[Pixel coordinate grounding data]
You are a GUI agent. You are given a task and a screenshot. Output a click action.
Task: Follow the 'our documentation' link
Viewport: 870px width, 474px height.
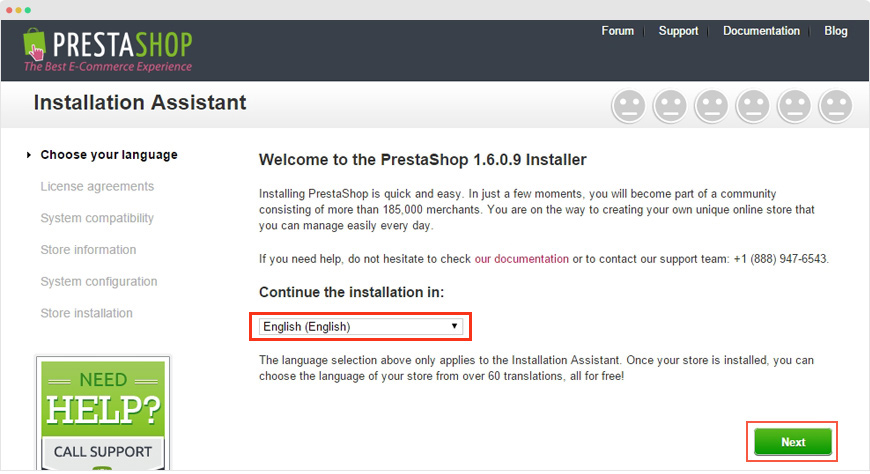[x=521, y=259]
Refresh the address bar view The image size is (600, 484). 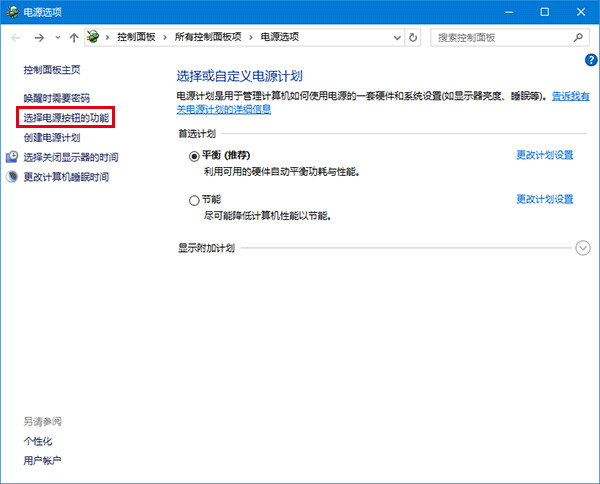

# WORK ITEM
Repeat every entry above word for word, and include no pictures.

# WRITTEN SOLUTION
You are a GUI agent. You are given a task and a screenshot. Output a click action.
Task: Follow the 'our documentation' link
Viewport: 870px width, 474px height.
[x=521, y=259]
Refresh the address bar view The image size is (600, 484). 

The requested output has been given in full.